→ EXERCISE
Return the records that follow, matching each one exactly.

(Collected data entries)
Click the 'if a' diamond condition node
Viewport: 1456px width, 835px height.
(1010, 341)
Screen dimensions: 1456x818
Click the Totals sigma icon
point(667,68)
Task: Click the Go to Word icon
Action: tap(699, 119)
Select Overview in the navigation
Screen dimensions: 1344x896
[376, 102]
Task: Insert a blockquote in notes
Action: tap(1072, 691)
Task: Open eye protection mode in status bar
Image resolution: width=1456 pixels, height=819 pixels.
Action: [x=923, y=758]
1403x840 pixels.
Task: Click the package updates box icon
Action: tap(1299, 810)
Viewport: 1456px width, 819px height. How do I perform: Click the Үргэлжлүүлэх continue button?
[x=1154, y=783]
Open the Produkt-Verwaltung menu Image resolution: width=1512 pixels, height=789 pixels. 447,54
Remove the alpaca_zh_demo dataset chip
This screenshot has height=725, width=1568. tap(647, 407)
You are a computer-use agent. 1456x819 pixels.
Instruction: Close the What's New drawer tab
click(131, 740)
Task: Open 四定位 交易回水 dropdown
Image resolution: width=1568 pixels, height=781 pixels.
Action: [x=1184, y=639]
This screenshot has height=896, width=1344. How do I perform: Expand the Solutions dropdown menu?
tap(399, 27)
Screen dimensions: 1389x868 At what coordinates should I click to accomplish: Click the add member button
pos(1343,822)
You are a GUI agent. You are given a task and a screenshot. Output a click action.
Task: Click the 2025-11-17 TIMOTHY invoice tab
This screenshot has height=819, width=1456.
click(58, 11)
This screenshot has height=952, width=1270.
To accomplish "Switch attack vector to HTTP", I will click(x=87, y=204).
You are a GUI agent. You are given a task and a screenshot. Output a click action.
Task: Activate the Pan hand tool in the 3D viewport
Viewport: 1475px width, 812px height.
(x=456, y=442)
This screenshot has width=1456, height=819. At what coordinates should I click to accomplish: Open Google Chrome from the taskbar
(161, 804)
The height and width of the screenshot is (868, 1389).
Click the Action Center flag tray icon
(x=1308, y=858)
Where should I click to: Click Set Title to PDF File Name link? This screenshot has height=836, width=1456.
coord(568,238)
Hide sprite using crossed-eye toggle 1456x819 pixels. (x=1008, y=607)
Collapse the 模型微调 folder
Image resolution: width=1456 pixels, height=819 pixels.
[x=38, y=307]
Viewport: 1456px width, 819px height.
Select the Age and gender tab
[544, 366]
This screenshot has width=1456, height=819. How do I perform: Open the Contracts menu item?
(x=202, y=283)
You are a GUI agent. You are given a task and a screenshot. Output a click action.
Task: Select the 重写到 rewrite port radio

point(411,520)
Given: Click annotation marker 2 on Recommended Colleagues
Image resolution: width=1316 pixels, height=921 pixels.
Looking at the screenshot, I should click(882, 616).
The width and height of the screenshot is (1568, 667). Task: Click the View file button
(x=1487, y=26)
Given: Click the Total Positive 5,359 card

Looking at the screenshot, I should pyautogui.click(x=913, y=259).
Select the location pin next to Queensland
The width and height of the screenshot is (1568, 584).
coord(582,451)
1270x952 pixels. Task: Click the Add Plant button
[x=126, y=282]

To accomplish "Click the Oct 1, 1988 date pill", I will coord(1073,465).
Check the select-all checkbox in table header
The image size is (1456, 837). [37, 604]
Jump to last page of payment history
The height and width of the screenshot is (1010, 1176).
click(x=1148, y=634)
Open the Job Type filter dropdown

→ FINISHED EXERCISE
Click the 'if a' diamond condition node
Viewport: 1456px width, 835px height.
(1010, 341)
Screen dimensions: 1456x818
Click the Totals sigma icon
point(667,68)
Task: Click the Go to Word icon
Action: tap(699, 119)
Select Overview in the navigation
Screen dimensions: 1344x896
[376, 102]
Task: Insert a blockquote in notes
Action: tap(1072, 691)
Task: Open eye protection mode in status bar
Image resolution: width=1456 pixels, height=819 pixels.
Action: [x=923, y=758]
1403x840 pixels.
Task: Click the package updates box icon
Action: tap(1299, 810)
Viewport: 1456px width, 819px height. How do I perform: Click the Үргэлжлүүлэх continue button?
[x=1154, y=783]
Open the Produkt-Verwaltung menu Image resolution: width=1512 pixels, height=789 pixels. 447,54
Remove the alpaca_zh_demo dataset chip
This screenshot has height=725, width=1568. tap(647, 407)
You are a computer-use agent. 1456x819 pixels.
Instruction: Close the What's New drawer tab
click(131, 740)
Task: Open 四定位 交易回水 dropdown
Image resolution: width=1568 pixels, height=781 pixels.
Action: [x=1184, y=639]
This screenshot has height=896, width=1344. How do I perform: Expand the Solutions dropdown menu?
tap(399, 27)
Screen dimensions: 1389x868 At what coordinates should I click to accomplish: Click the add member button
pos(1343,822)
You are a GUI agent. You are given a task and a screenshot. Output a click action.
Task: Click the 2025-11-17 TIMOTHY invoice tab
This screenshot has height=819, width=1456.
click(58, 11)
This screenshot has height=952, width=1270.
To accomplish "Switch attack vector to HTTP", I will click(x=87, y=204).
You are a GUI agent. You are given a task and a screenshot. Output a click action.
Task: Activate the Pan hand tool in the 3D viewport
Viewport: 1475px width, 812px height.
(x=456, y=442)
This screenshot has width=1456, height=819. At what coordinates should I click to accomplish: Open Google Chrome from the taskbar
(161, 804)
The height and width of the screenshot is (868, 1389).
Click the Action Center flag tray icon
(x=1308, y=858)
Where should I click to: Click Set Title to PDF File Name link? This screenshot has height=836, width=1456.
coord(568,238)
Hide sprite using crossed-eye toggle 1456x819 pixels. (x=1008, y=607)
Collapse the 模型微调 folder
Image resolution: width=1456 pixels, height=819 pixels.
[x=38, y=307]
Viewport: 1456px width, 819px height.
Select the Age and gender tab
[544, 366]
This screenshot has width=1456, height=819. How do I perform: Open the Contracts menu item?
(x=202, y=283)
You are a GUI agent. You are given a task and a screenshot. Output a click action.
Task: Select the 重写到 rewrite port radio

point(411,520)
Given: Click annotation marker 2 on Recommended Colleagues
Image resolution: width=1316 pixels, height=921 pixels.
Looking at the screenshot, I should click(882, 616).
The width and height of the screenshot is (1568, 667). Task: Click the View file button
(x=1487, y=26)
Given: Click the Total Positive 5,359 card

Looking at the screenshot, I should pyautogui.click(x=913, y=259).
Select the location pin next to Queensland
The width and height of the screenshot is (1568, 584).
coord(582,451)
1270x952 pixels. Task: Click the Add Plant button
[x=126, y=282]

To accomplish "Click the Oct 1, 1988 date pill", I will coord(1073,465).
Check the select-all checkbox in table header
The image size is (1456, 837). [37, 604]
Jump to last page of payment history
The height and width of the screenshot is (1010, 1176).
click(x=1148, y=634)
Open the Job Type filter dropdown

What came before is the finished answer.